■ **Exercise**
Could you transcribe all the entries exactly, omitting the pictures?

(Data excerpts)

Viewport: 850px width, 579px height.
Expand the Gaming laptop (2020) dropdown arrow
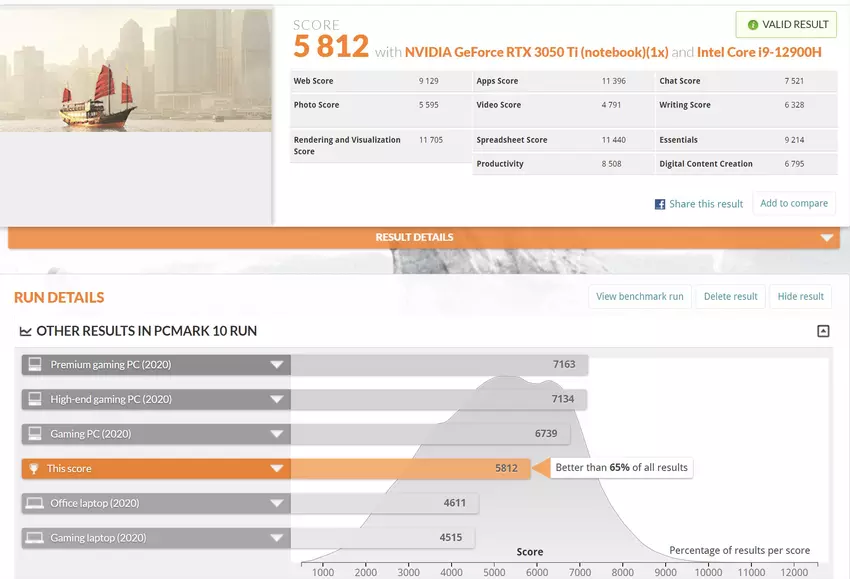pos(276,538)
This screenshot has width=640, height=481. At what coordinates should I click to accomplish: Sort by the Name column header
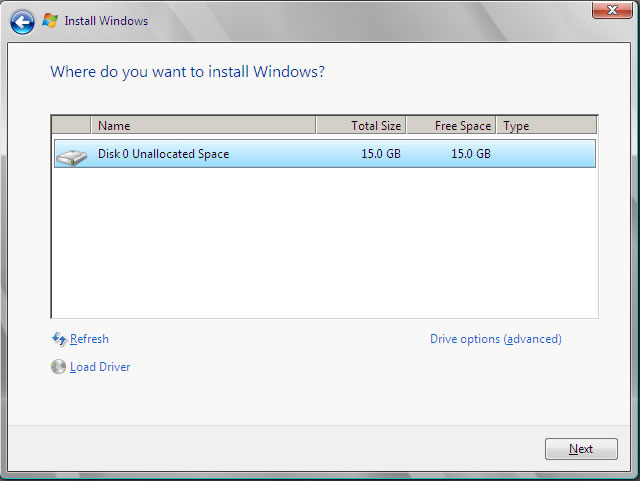[203, 126]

(End Data excerpts)

■ **Exercise result**
Viewport: 850px width, 579px height.
Expand the Gaming laptop (2020) dropdown arrow
pos(276,538)
This screenshot has width=640, height=481. At what coordinates should I click to accomplish: Sort by the Name column header
[203, 126]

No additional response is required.